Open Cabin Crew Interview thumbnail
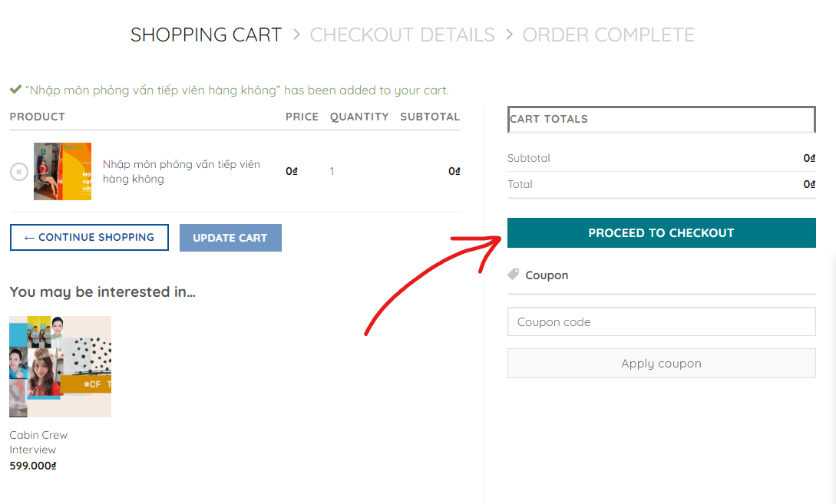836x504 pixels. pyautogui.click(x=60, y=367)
* * *
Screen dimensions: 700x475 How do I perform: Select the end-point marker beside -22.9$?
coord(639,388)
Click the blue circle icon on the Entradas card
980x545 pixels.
--
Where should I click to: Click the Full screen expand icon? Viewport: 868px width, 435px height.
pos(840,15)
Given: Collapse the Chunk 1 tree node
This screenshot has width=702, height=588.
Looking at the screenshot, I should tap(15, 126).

What the task requires: In the data above, retype exactly and only the lines between the one holding "Click the blue" and the one holding "980x545 pixels.", inclusive.

Solved exercise:
Click the blue circle icon on the Entradas card
980x545 pixels.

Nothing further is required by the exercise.